The (b) clause in the original question suggests that one should do it with lots of external storage and a few  hundred bytes of memory.

The pigeonhole idea can be adapted to use either multiple passes or lots of external storage (equal to the original file) successfully.

Multiple passes:
Conceptually divide the original data into 16 ranges, each 2^28 in length.  By the pigeonhole principle, at least one of these ranges will contain more than 2^28 entries.  Scan through the file, count the elements in each range (with a 64-byte array of 16 32-bit ints) until you find a range with more than 2^28 entries.

Now you do the same thing, except now we know that at least one of the 16 ranges of size 2^24 within the 2^28 range of interest will contain more than 2^24 entries.  Scan through the whole file until you find the right range of size 2^24.  And so on.

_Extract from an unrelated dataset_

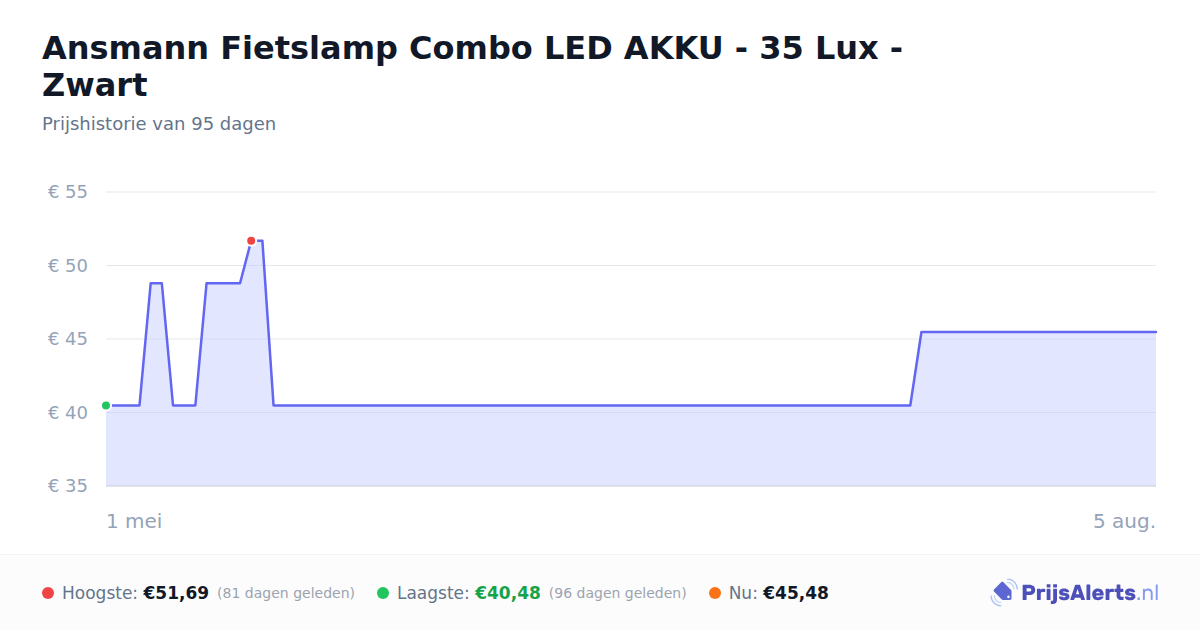Click the orange Nu legend dot
1200x630 pixels.
pyautogui.click(x=715, y=593)
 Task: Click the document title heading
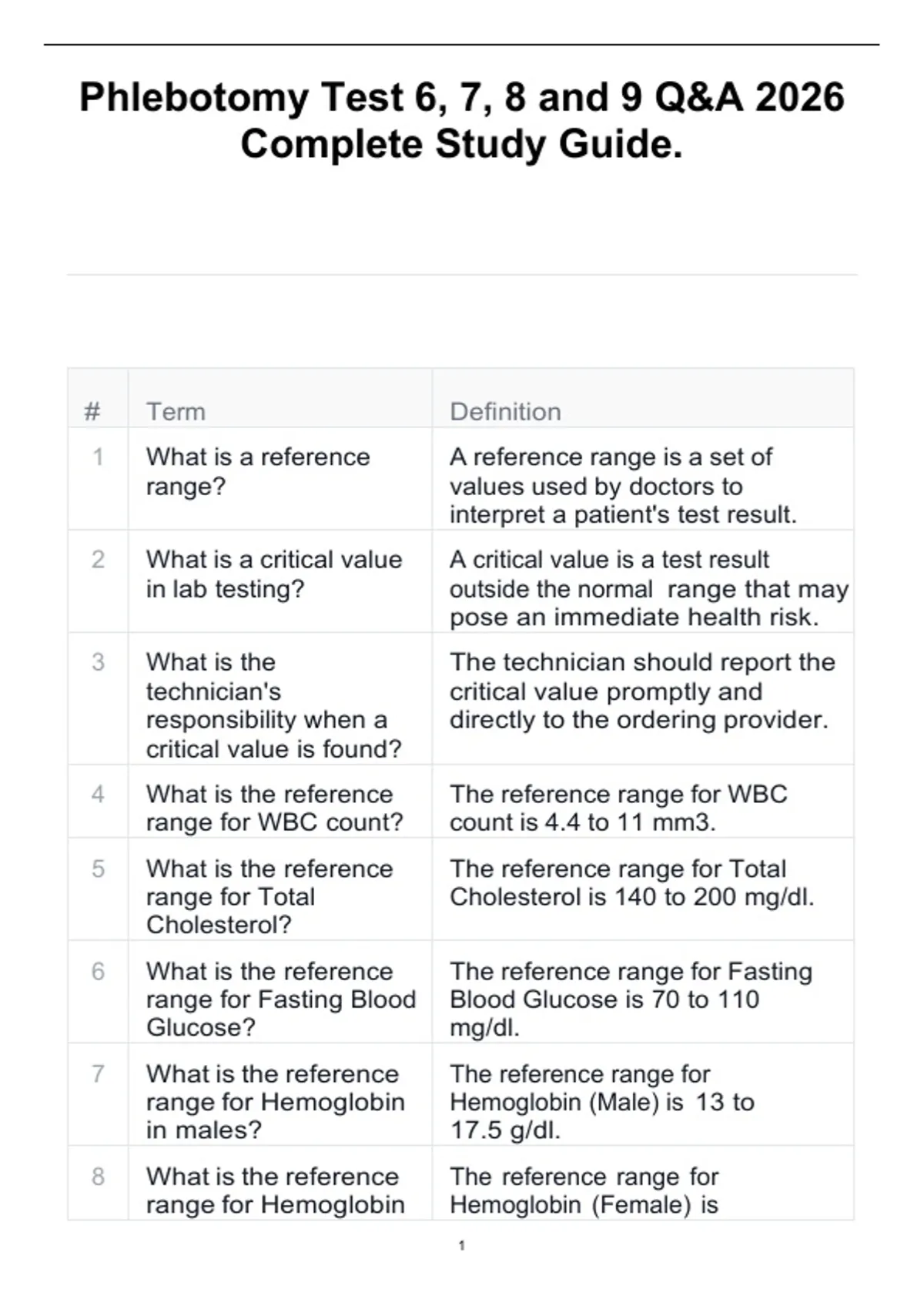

Doing it dividing by 16 each time will result in ceil(32/4) = 8 passes through the original datafile.  Instead dividing by 128 each time (requiring 512 bytes) will result in ceil(32/7) = 5 passes.

Using External Storage:
Do the same as above, except as you scan through you create 16 files, each with the contents of each range.  As soon as a file reaches 2^28+1 entries, stop the scan and delete the other files.  Now do the same recursion into this file, looking for a 2^24 range with at least 2^24+1 entries.

At first it will make a little less than full pass through the data, and during each pass it writes out as much data as it reads in. Then a second pass through 1/16 of the original data, then 1/256, etc.  1 + 1/16 + 1/256 + ... = 16/15, so assuming the process is I/O bound it will take a little longer than just copying the original file would, and you wouldn't get a significant speedup from breaking it down to 128 ranges.
>>>> The pigeonhole idea can be adapted to use either multiple passes or lots of external storage (equal to the original file) successfully.
Fine aproach ;-)


A maybe more pragmatically way is to sort the file by means of the operation system and have a simple loop until the first duplicate was found (I know I was cheating but I don't care).

Thanks for putting the effort and writing the detailed code.